## SET PROBLEM
Reproduce the items below, changing "Locate an element on the screen" to "Find an element on the display" wherever it occurs and leaving every other word unchanged.

— start DATA SHOWN —

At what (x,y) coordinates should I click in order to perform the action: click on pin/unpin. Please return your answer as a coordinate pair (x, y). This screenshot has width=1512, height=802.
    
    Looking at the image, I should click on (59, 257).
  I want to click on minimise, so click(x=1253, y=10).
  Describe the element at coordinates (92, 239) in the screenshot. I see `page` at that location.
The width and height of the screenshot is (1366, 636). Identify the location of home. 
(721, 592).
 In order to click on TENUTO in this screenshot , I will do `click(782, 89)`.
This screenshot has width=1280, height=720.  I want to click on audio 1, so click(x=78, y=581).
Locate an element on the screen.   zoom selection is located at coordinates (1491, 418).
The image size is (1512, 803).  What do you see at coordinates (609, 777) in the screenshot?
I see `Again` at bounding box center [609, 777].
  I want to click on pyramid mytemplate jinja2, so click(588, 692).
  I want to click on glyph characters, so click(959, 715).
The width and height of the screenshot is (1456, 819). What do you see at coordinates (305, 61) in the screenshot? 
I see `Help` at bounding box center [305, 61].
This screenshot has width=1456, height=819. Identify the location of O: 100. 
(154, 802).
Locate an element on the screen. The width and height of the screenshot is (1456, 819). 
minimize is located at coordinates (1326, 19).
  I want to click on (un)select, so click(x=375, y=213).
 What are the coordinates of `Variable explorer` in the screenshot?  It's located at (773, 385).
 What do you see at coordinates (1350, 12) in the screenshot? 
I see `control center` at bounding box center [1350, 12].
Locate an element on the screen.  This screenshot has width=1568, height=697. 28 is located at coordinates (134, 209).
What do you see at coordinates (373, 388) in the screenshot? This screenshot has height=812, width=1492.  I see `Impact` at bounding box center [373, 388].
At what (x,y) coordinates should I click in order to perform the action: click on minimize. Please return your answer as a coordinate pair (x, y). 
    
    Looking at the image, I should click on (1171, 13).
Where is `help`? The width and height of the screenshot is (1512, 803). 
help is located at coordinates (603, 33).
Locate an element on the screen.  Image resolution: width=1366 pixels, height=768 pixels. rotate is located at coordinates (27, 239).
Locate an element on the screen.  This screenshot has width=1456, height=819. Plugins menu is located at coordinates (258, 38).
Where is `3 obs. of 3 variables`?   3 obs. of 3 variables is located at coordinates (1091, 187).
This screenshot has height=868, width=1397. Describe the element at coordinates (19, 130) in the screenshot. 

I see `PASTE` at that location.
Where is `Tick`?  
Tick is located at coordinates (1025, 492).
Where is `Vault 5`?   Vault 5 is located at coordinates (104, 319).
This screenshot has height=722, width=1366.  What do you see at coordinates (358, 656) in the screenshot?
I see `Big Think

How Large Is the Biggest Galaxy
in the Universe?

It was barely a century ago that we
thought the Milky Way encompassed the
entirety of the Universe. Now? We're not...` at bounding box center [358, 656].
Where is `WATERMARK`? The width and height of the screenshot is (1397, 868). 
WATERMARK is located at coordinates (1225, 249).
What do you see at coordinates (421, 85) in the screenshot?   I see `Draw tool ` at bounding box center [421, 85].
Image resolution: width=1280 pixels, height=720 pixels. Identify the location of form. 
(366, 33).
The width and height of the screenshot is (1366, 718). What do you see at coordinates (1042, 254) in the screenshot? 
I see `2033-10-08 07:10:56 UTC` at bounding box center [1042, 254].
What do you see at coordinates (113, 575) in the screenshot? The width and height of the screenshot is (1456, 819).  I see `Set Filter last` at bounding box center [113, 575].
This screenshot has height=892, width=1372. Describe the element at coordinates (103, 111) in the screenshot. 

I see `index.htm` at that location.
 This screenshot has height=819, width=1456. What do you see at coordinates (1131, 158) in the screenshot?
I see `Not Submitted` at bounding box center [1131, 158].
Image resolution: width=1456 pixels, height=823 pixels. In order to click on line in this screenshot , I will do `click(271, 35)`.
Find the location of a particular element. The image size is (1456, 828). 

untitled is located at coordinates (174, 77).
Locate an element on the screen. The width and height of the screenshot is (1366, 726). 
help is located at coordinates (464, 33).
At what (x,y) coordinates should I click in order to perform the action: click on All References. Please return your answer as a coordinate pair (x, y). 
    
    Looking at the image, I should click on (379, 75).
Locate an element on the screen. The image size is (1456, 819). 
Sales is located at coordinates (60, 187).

— end DATA SHOWN —

## RIGHT ANSWER
At what (x,y) coordinates should I click in order to perform the action: click on pin/unpin. Please return your answer as a coordinate pair (x, y). This screenshot has width=1512, height=802.
    
    Looking at the image, I should click on (59, 257).
  I want to click on minimise, so click(x=1253, y=10).
  Describe the element at coordinates (92, 239) in the screenshot. I see `page` at that location.
The width and height of the screenshot is (1366, 636). Identify the location of home. 
(721, 592).
 In order to click on TENUTO in this screenshot , I will do `click(782, 89)`.
This screenshot has width=1280, height=720.  I want to click on audio 1, so click(x=78, y=581).
Find an element on the display.   zoom selection is located at coordinates (1491, 418).
The image size is (1512, 803).  What do you see at coordinates (609, 777) in the screenshot?
I see `Again` at bounding box center [609, 777].
  I want to click on pyramid mytemplate jinja2, so click(588, 692).
  I want to click on glyph characters, so click(959, 715).
The width and height of the screenshot is (1456, 819). What do you see at coordinates (305, 61) in the screenshot? 
I see `Help` at bounding box center [305, 61].
This screenshot has width=1456, height=819. Identify the location of O: 100. 
(154, 802).
Find an element on the display. The width and height of the screenshot is (1456, 819). 
minimize is located at coordinates (1326, 19).
  I want to click on (un)select, so click(x=375, y=213).
 What are the coordinates of `Variable explorer` in the screenshot?  It's located at (773, 385).
 What do you see at coordinates (1350, 12) in the screenshot? 
I see `control center` at bounding box center [1350, 12].
Find an element on the display.  This screenshot has width=1568, height=697. 28 is located at coordinates (134, 209).
What do you see at coordinates (373, 388) in the screenshot? This screenshot has height=812, width=1492.  I see `Impact` at bounding box center [373, 388].
At what (x,y) coordinates should I click in order to perform the action: click on minimize. Please return your answer as a coordinate pair (x, y). 
    
    Looking at the image, I should click on (1171, 13).
Where is `help`? The width and height of the screenshot is (1512, 803). 
help is located at coordinates (603, 33).
Find an element on the display.  Image resolution: width=1366 pixels, height=768 pixels. rotate is located at coordinates (27, 239).
Find an element on the display.  This screenshot has width=1456, height=819. Plugins menu is located at coordinates (258, 38).
Where is `3 obs. of 3 variables`?   3 obs. of 3 variables is located at coordinates (1091, 187).
This screenshot has height=868, width=1397. Describe the element at coordinates (19, 130) in the screenshot. 

I see `PASTE` at that location.
Where is `Tick`?  
Tick is located at coordinates (1025, 492).
Where is `Vault 5`?   Vault 5 is located at coordinates (104, 319).
This screenshot has height=722, width=1366.  What do you see at coordinates (358, 656) in the screenshot?
I see `Big Think

How Large Is the Biggest Galaxy
in the Universe?

It was barely a century ago that we
thought the Milky Way encompassed the
entirety of the Universe. Now? We're not...` at bounding box center [358, 656].
Where is `WATERMARK`? The width and height of the screenshot is (1397, 868). 
WATERMARK is located at coordinates (1225, 249).
What do you see at coordinates (421, 85) in the screenshot?   I see `Draw tool ` at bounding box center [421, 85].
Image resolution: width=1280 pixels, height=720 pixels. Identify the location of form. 
(366, 33).
The width and height of the screenshot is (1366, 718). What do you see at coordinates (1042, 254) in the screenshot? 
I see `2033-10-08 07:10:56 UTC` at bounding box center [1042, 254].
What do you see at coordinates (113, 575) in the screenshot? The width and height of the screenshot is (1456, 819).  I see `Set Filter last` at bounding box center [113, 575].
This screenshot has height=892, width=1372. Describe the element at coordinates (103, 111) in the screenshot. 

I see `index.htm` at that location.
 This screenshot has height=819, width=1456. What do you see at coordinates (1131, 158) in the screenshot?
I see `Not Submitted` at bounding box center [1131, 158].
Image resolution: width=1456 pixels, height=823 pixels. In order to click on line in this screenshot , I will do `click(271, 35)`.
Find the location of a particular element. The image size is (1456, 828). 

untitled is located at coordinates (174, 77).
Find an element on the display. The width and height of the screenshot is (1366, 726). 
help is located at coordinates (464, 33).
At what (x,y) coordinates should I click in order to perform the action: click on All References. Please return your answer as a coordinate pair (x, y). 
    
    Looking at the image, I should click on (379, 75).
Find an element on the display. The image size is (1456, 819). 
Sales is located at coordinates (60, 187).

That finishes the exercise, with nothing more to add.